Formally created in the August deal that allowed the federal debt ceiling to be increased, the Joint Select Committee on Deficit Reduction has been hung up almost from the start on the key stumbling block of the 112th Congress: taxes. The six Republicans on the so-called supercommittee have been reluctant to give in to tax increases, while the six Democrats have only been willing to agree to cuts to popular entitlement programs if there are accompanying increases in taxes on the wealthy.
Republicans have offered more than $250 billion in what they consider increased tax revenue, but Democrats have dismissed the proposal because it would permanently extend the Bush era tax cuts that would lock in lower tax rates for high-income earners.

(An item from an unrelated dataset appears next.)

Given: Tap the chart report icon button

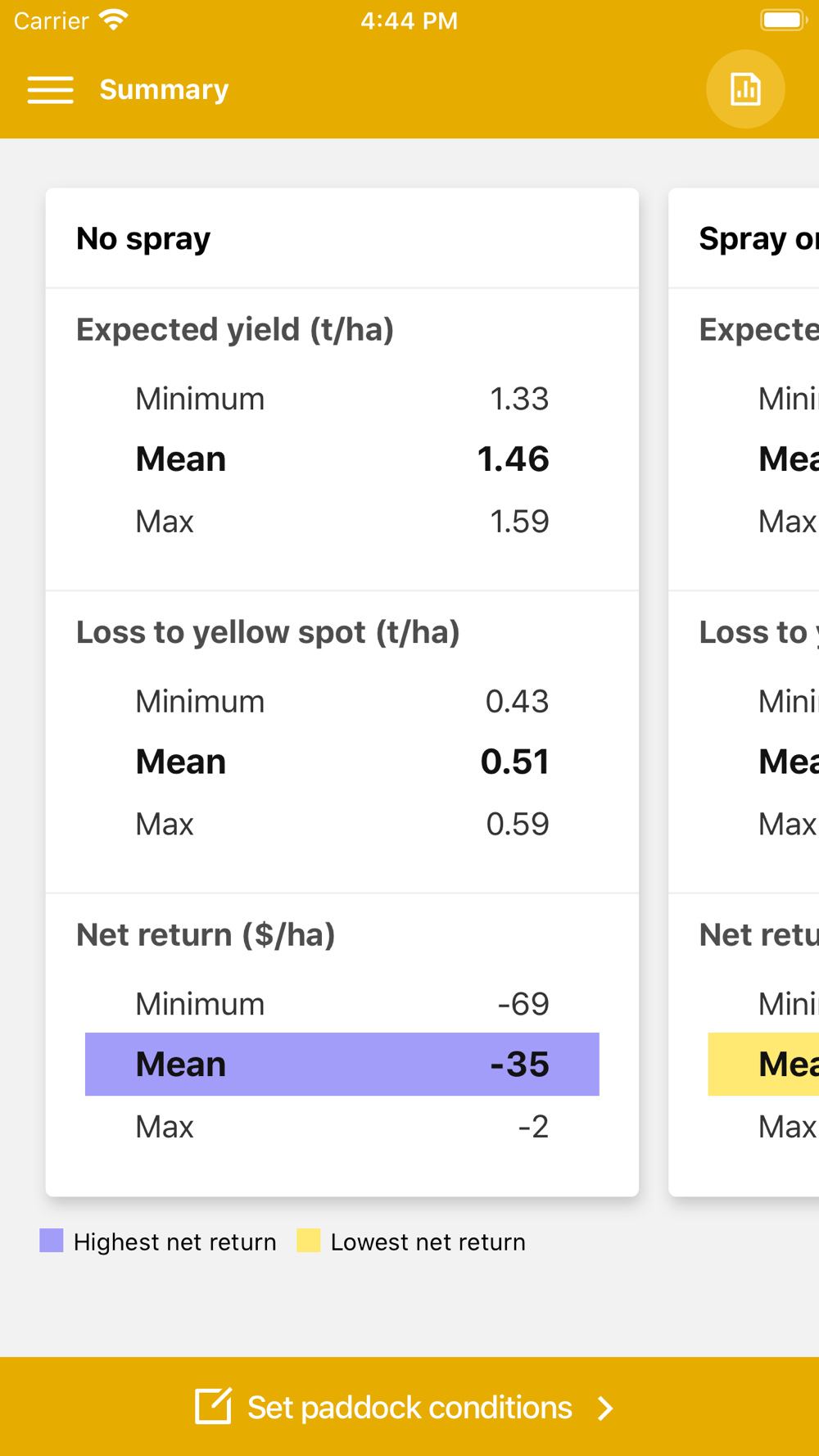Looking at the screenshot, I should coord(745,89).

“It’s been a roller coaster ride,” Rep. Jeb Hensarling (R-Tex.), co-chairman of the supercommittee, said Sunday on CNN’s “State of the Union.”
Here are three possible outcomes from the final days of negotiating:
1 — Deal
Democrats, led by Sen. Patty Murray (Wash.), the supercommittee co-chairman, are adamant that the final outcome be “balanced,” their code for including large amounts of new tax revenue and cuts to entitlement programs such as Medicare and Medicaid. They are offering nearly $500 billion in cuts to health-care entitlements, along with roughly $250 billion in savings over the next decade to other mandatory spending programs such as agriculture subsidies.

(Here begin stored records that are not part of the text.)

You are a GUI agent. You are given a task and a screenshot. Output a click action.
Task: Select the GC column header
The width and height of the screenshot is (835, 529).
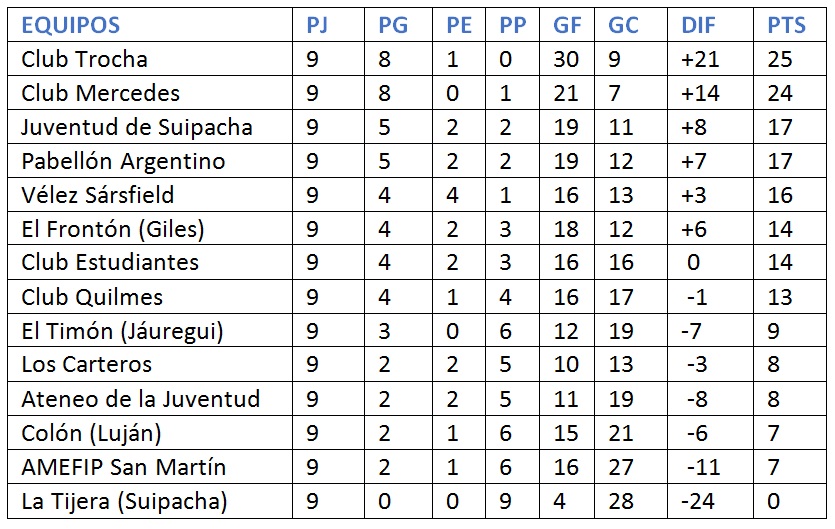(623, 25)
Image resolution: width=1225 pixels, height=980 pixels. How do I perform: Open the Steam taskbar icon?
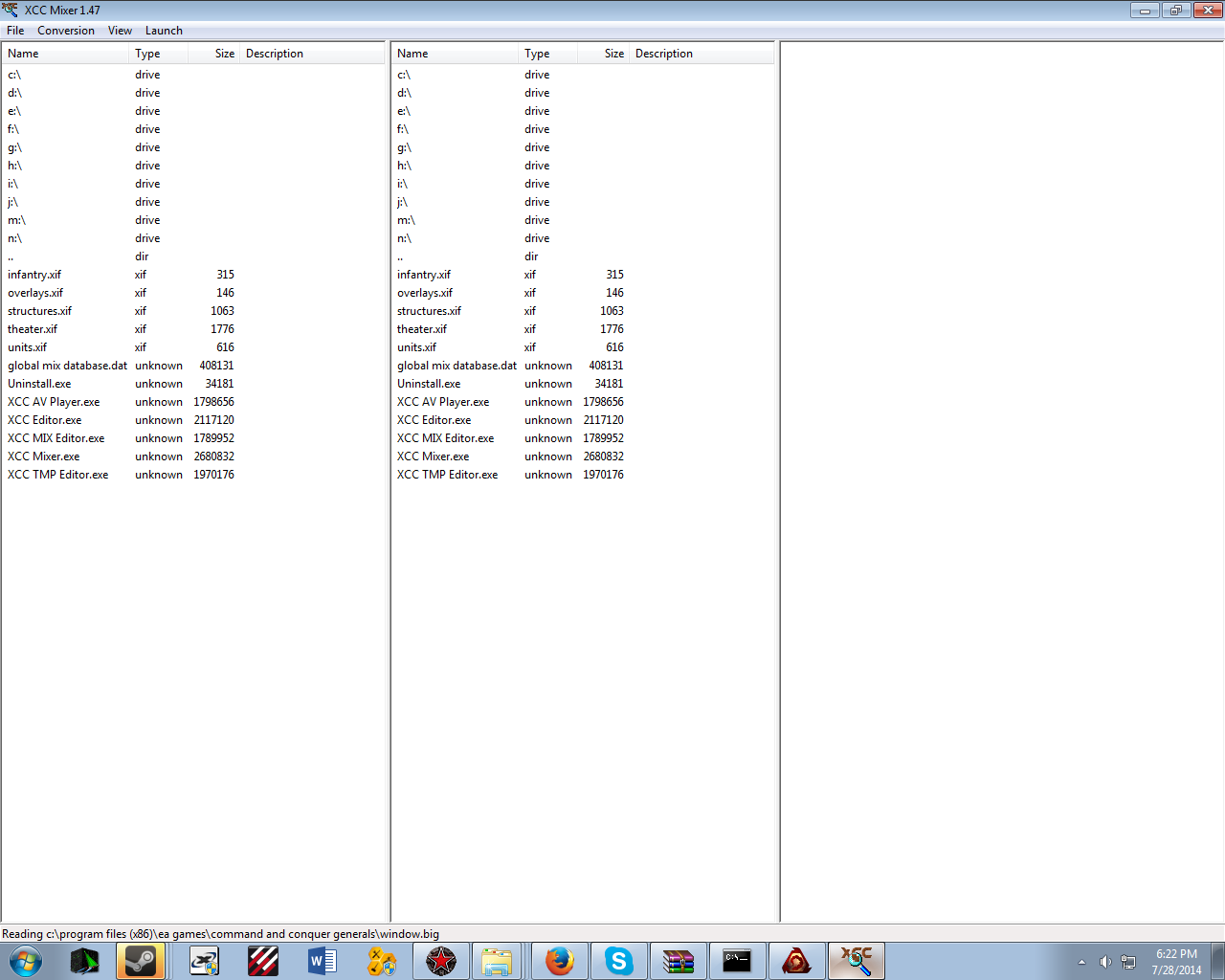[141, 961]
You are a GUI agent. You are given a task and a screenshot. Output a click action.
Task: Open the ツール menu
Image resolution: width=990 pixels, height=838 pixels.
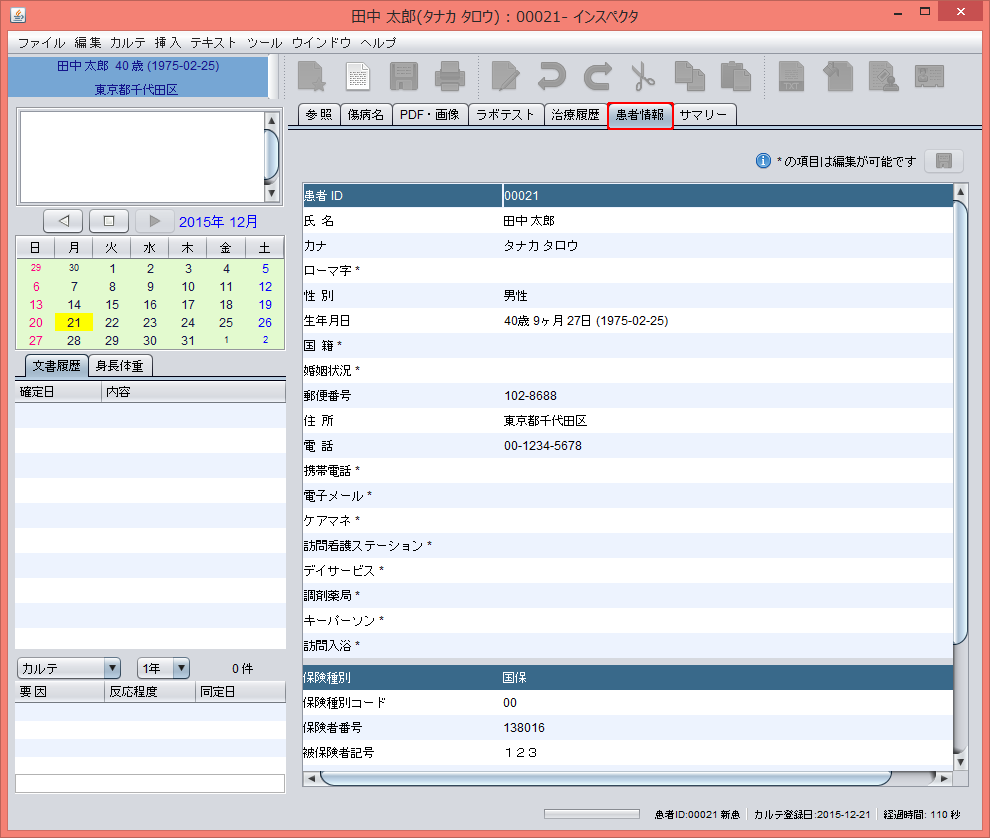tap(264, 43)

After initially resisting any tax increases, Republicans made an offer that included some tax hikes and a similar level of new revenue based on the sale of federal properties, other accounting maneuvers and assumptions in economic growth based on a revamped tax code. Any deal would appear to require a higher level of tax increases, accepted by Republicans, and a Democratic agreement to dig deeper into entitlements.
Because of the precarious political position this places both parties in, insiders now believe that a simple seven-vote majority will not be sufficient. Instead, they think it will have to be at least eight votes, split evenly, to give the deal enough momentum to then win passage in the GOP-controlled House and the Democratic-run Senate.
If such a deal is reached before Thanksgiving, congressional leaders are not likely to leave the legislation laying around until the Dec. 23 deadline for its floor consideration. Instead, the House would likely come back after the Thanksgiving holiday and spend a week educating its members about the plan, and then hold a vote the week of Dec. 5.